# Imprinting Odor



## Guest

I am interested in hearing different training opinions of initial imprinting of dogs on odor. Doesn't matter dope, bomb, cadaver, cell phone, etc...Odor is odor

Interested in hearing how and your protocols. (Four box variable - protocol, Randy Hare methods, PVC throws, aggressive response, wall method, BSD, etc etc...) Why you like it or don't is fine as well.

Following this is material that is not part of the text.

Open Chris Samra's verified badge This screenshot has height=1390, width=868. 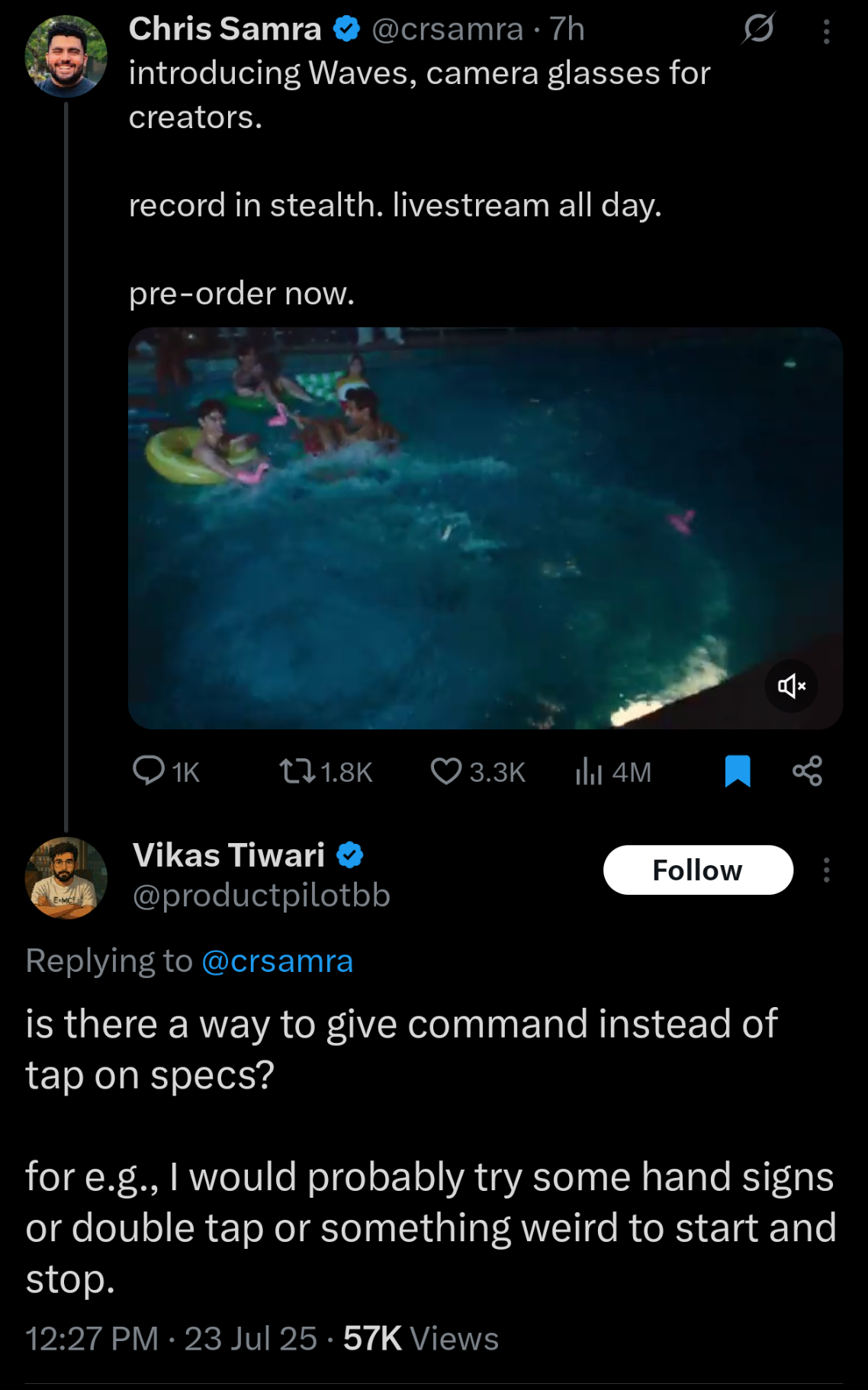pos(347,29)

Not interested in getting into arguments on what is better, what obviously works for you is the better method for you. Want to hear some discussion on the matter....

Thanks in advance.


----------



## Matthew Grubb

Last dog I put dope on I started imprinting with these little odor imprinting balls... http://www.elitek9.com/Odor-Imprinting-Ball/productinfo/SD41/

I like the idea of the dog interacting with the odor source as well as your ability to interact with the dog. I also think the fact that the ball sits in the dogs mouth right below the volmeral nasal passage helps in the training process....but that's just my own opinion.


----------



## Guest

Matthew Grubb said:


> Last dog I put dope on I started imprinting with these little odor imprinting balls... http://www.elitek9.com/Odor-Imprinting-Ball/productinfo/SD41/
> 
> I like the idea of the dog interacting with the odor source as well as your ability to interact with the dog. I also think the fact that the ball sits in the dogs mouth right below the volmeral nasal passage helps in the training process....but that's just my own opinion.


 
I wondered how those balls were, I knew someone who was playing tug with his dog with odor in there and broke a tooth along with piercing the odor bag and spilling in his mouth. 

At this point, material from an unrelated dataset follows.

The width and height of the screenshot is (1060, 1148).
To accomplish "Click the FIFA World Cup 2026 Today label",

Have you had good success with it? Is the dog passive or aggressive?


----------



## Matthew Grubb

No broken teeth...we don't get that crazy. The only actual drug I use is marijuana.. I use scented cotton balls for the other odors during imprinting. They worked great and made for an easy transition to the remote boxes we put him on next. He is a passive trained response dog now.


----------



## Thomas Barriano

Jody Butler said:


> I am interested in hearing different training opinions of initial imprinting of dogs on odor. Doesn't matter dope, bomb, cadaver, cell phone, etc...Odor is odor
> 
> Interested in hearing how and your protocols. (Four box variable - protocol, Randy Hare methods, PVC throws, aggressive response, wall method, BSD, etc etc...) Why you like it or don't is fine as well.
> 
> Not interested in getting into arguments on what is better, what obviously works for you is the better method for you. Want to hear some discussion on the matter....
> 
> Thanks in advance.


Hey Jody

There is a new (2006) detection dog sport called K9 Nose Work. I just went to a seminar this past Sunday. We started
with 8 small card board boxes and the dogs favorite treat in one of the boxes. Not as high tech as Dutch Boxes etc. but pretty cheap 

http://www.k9nosework.com/


----------



## David Frost

I do a variation of the 4-box method. Nothing fancy. I try to get away from boxes as fast as I can and get to actual searching scenarios. I don't use scented anything. I only use actual substance of whatever odor I'm training. 

DFrost


----------



## Guest

Thomas Barriano said:


> Hey Jody
> 
> There is a new (2006) detection dog sport called K9 Nose Work. I just went to a seminar this past Sunday. We started
> with 8 small card board boxes and the dogs favorite treat in one of the boxes. Not as high tech as Dutch Boxes etc. but pretty cheap
> 
> http://www.k9nosework.com/


 
Thanks, going to look at it now!


----------



## Candy Eggert

Thomas Barriano said:


> Hey Jody
> 
> There is a new (2006) detection dog sport called K9 Nose Work. I just went to a seminar this past Sunday. We started
> with 8 small card board boxes and the dogs favorite treat in one of the boxes. Not as high tech as Dutch Boxes etc. but pretty cheap
> 
> http://www.k9nosework.com/


Hi Thomas,

Were those my friends Amy Herot and Ron Gaunt giving the seminar? Founders of the organization. Or local instructors?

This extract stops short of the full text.